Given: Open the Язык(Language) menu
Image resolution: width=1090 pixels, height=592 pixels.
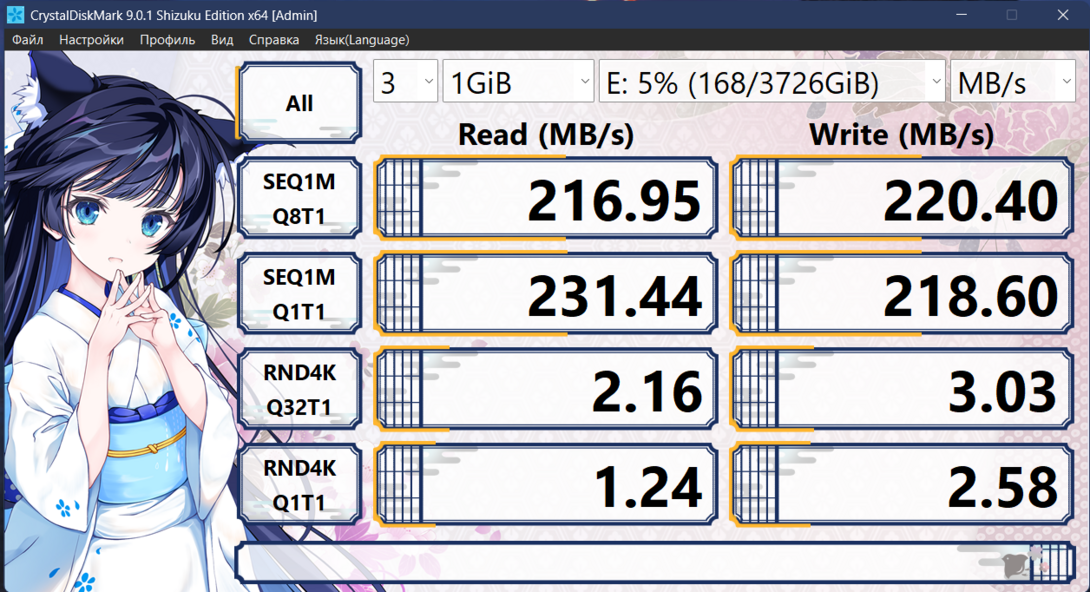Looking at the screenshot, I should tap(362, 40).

==

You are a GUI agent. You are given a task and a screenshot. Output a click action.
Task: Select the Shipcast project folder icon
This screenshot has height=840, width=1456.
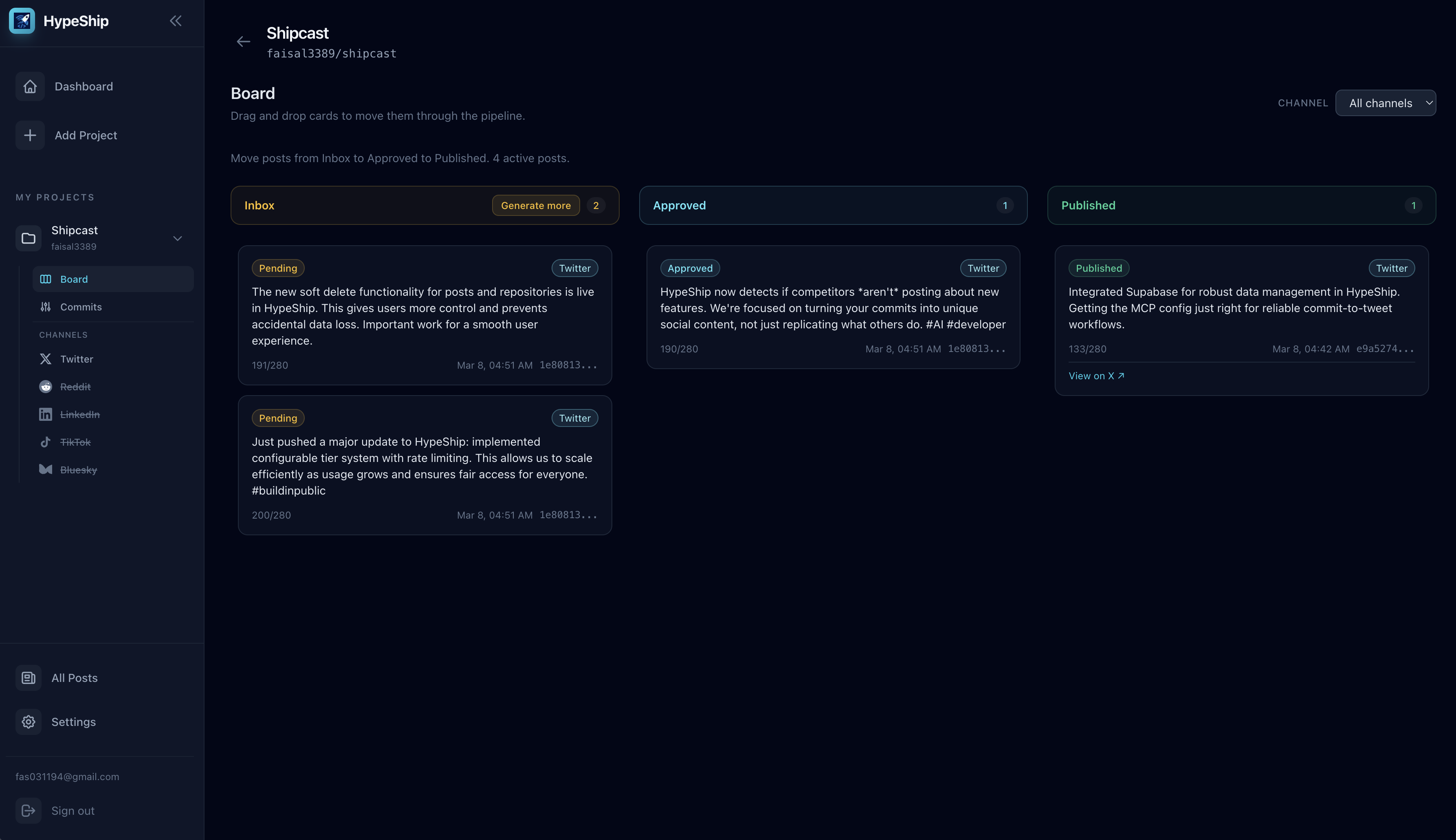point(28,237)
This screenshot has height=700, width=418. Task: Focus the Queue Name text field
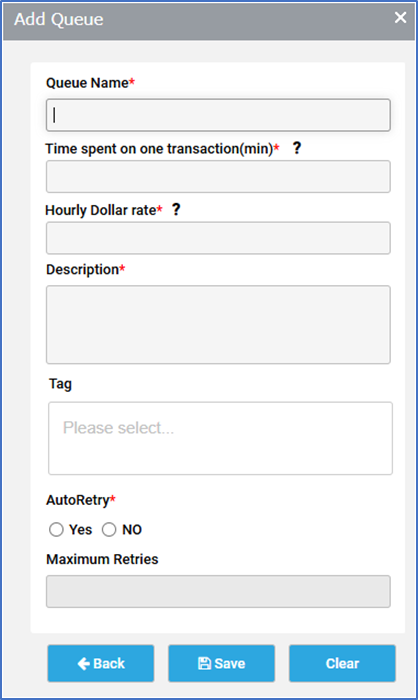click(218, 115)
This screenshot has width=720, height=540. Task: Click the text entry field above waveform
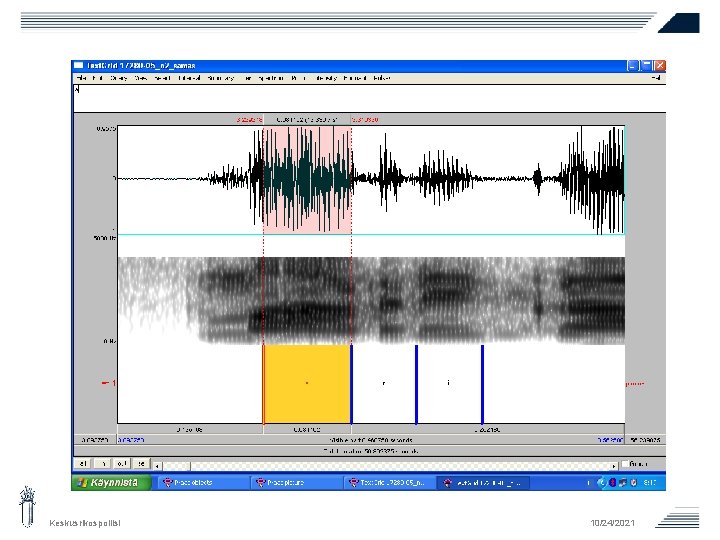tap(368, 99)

Exercise:
Express the data between the line holding "This screenshot has width=720, height=540." and the line holding "tap(368, 99)", inclusive, as a JSON list of strings with one string per line and no blank lines. Leave the pictures out of the answer.

Written solution:
[
  "This screenshot has width=720, height=540. Task: Click the text entry field above waveform",
  "tap(368, 99)"
]